[Extracted data items]
■ ■ ■ ■ ■ ■ ■
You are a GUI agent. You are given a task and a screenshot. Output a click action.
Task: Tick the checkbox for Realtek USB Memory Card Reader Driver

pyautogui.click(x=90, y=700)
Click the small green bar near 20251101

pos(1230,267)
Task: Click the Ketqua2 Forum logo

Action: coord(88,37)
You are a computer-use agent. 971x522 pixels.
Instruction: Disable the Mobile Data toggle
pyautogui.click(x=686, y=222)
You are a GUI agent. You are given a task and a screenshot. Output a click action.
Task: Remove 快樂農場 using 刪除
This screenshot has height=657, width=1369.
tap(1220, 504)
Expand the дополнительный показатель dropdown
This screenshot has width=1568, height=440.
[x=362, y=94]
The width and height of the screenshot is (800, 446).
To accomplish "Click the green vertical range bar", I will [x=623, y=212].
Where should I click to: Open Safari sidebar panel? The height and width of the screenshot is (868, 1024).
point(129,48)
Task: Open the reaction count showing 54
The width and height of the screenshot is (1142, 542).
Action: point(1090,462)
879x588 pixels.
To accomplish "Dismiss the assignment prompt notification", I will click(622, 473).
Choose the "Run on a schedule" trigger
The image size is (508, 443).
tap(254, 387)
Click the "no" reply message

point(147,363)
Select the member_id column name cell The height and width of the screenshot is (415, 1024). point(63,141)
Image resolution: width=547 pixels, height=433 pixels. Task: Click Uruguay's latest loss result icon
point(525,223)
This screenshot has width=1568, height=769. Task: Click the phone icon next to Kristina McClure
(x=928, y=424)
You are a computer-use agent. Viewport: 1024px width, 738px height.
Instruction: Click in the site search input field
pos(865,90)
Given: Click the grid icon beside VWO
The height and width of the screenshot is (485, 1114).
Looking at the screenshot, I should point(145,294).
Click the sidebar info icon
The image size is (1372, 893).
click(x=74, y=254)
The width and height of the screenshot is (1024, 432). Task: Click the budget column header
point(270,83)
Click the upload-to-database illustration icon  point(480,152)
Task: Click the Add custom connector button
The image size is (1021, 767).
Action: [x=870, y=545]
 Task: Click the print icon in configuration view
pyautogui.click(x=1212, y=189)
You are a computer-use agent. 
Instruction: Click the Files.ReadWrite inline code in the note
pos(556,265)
■ ■ ■ ■ ■ ■ ■
## TASK REQUIREMENTS:
Rewrite all of the items above, changing every "Instruction" to "Goal" and keeping everything else the same.

## SOLVED EXERCISE:
You are a GUI agent. You are given a task and a screenshot. Output a click action.
Task: Tick the checkbox for Realtek USB Memory Card Reader Driver

pyautogui.click(x=90, y=700)
Click the small green bar near 20251101

pos(1230,267)
Task: Click the Ketqua2 Forum logo

Action: coord(88,37)
You are a computer-use agent. 971x522 pixels.
Goal: Disable the Mobile Data toggle
pyautogui.click(x=686, y=222)
You are a GUI agent. You are given a task and a screenshot. Output a click action.
Task: Remove 快樂農場 using 刪除
This screenshot has height=657, width=1369.
tap(1220, 504)
Expand the дополнительный показатель dropdown
This screenshot has width=1568, height=440.
[x=362, y=94]
The width and height of the screenshot is (800, 446).
To accomplish "Click the green vertical range bar", I will [x=623, y=212].
Where should I click to: Open Safari sidebar panel? The height and width of the screenshot is (868, 1024).
point(129,48)
Task: Open the reaction count showing 54
The width and height of the screenshot is (1142, 542).
Action: point(1090,462)
879x588 pixels.
To accomplish "Dismiss the assignment prompt notification", I will click(622, 473).
Choose the "Run on a schedule" trigger
The image size is (508, 443).
tap(254, 387)
Click the "no" reply message

point(147,363)
Select the member_id column name cell The height and width of the screenshot is (415, 1024). point(63,141)
Image resolution: width=547 pixels, height=433 pixels. Task: Click Uruguay's latest loss result icon
point(525,223)
This screenshot has width=1568, height=769. Task: Click the phone icon next to Kristina McClure
(x=928, y=424)
You are a computer-use agent. Viewport: 1024px width, 738px height.
Goal: Click in the site search input field
pos(865,90)
Given: Click the grid icon beside VWO
The height and width of the screenshot is (485, 1114).
Looking at the screenshot, I should point(145,294).
Click the sidebar info icon
The image size is (1372, 893).
click(x=74, y=254)
The width and height of the screenshot is (1024, 432). Task: Click the budget column header
point(270,83)
Click the upload-to-database illustration icon  point(480,152)
Task: Click the Add custom connector button
The image size is (1021, 767).
Action: [x=870, y=545]
 Task: Click the print icon in configuration view
pyautogui.click(x=1212, y=189)
You are a computer-use agent. 
Goal: Click the Files.ReadWrite inline code in the note
pos(556,265)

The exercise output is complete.